ICE had nearly 2.48 million TDMA and GSM customers at end-2Q09, according to Informa, nearly 2.11 million of whom belonged to the GSM network that ICE launched in December 2002. Costa Ricans still don’t have 3G service. But in January, ICE signed Huawei Technologies to build a US$235 million 3G network, which is expected to be ready for operation by year’s end, as the operator prepares itself for competition.
Privatization is the word in the Bahamas, where, more than a decade after government leaders proposed the privatization of Bahamas Telecommunications (BTC), the commonwealth has finally launched a process to sell a 51% stake in BTC to a partner that will also gain operational control of the firm.

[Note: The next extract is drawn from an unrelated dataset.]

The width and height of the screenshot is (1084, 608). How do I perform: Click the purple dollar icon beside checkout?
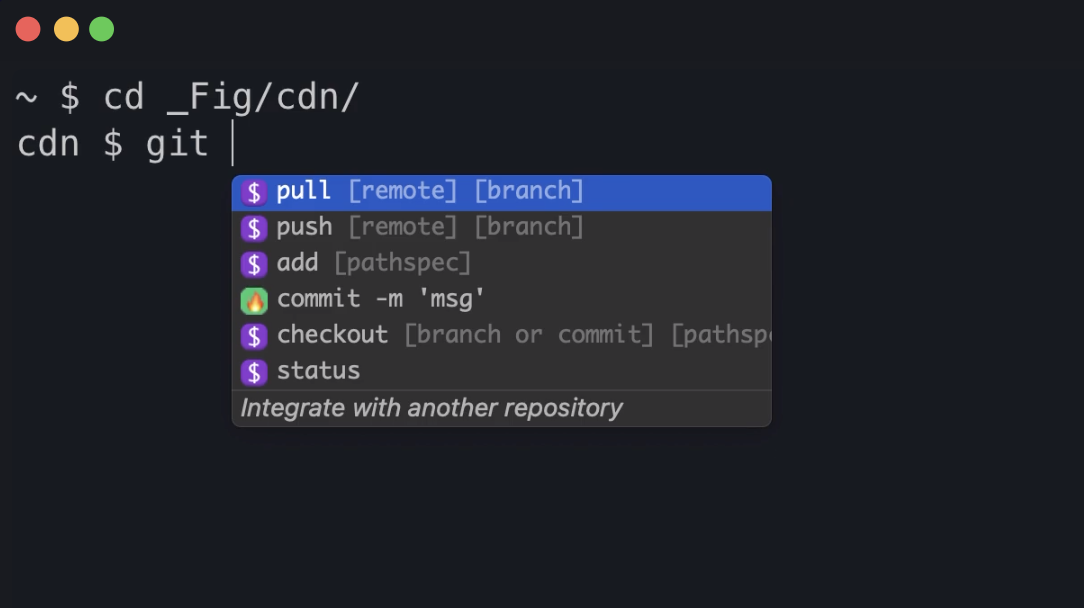tap(254, 336)
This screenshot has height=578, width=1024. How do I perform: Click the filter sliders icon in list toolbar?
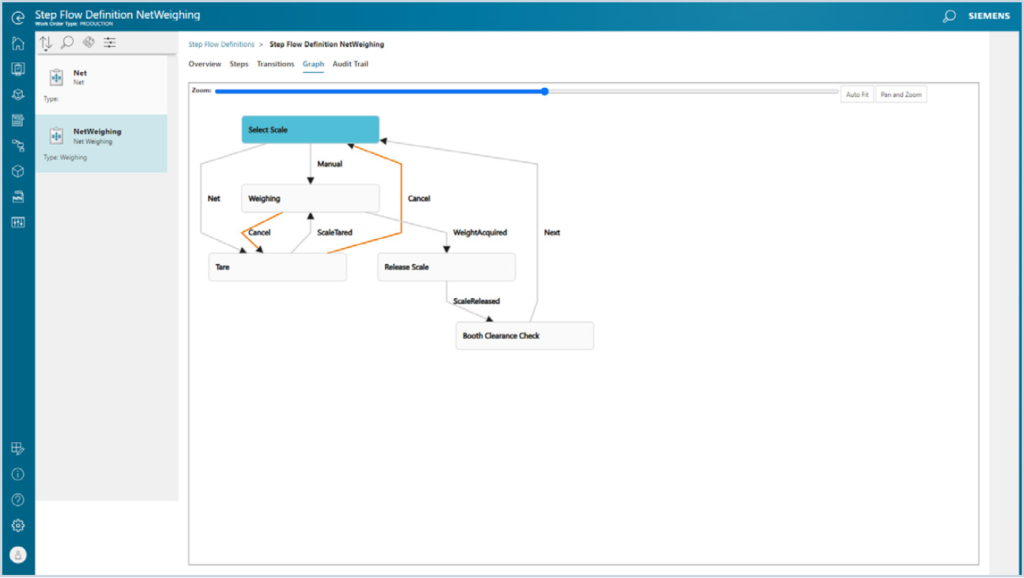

The Bahamas government intends fixed-line telecommunications services, cable TV, IPTV and Internet services to be liberalized first, with mobile services slated for liberalization two years after the privatization of BTC. BTC had 350,000 subs on its GSM network at end-2Q09, giving it 103% penetration, according to Informa. Many markets in the Caribbean have penetrations over 100%, due to multiple-SIM ownership and the purchase of SIMs by tourists for temporary use.
It will take time to assess which of these three countries will be most successful at bringing about the sought-after improvements in its telecoms market. Not only are their different approaches likely to yield vastly different results, but thorough execution of their plans will be paramount to generating the changes that they seek.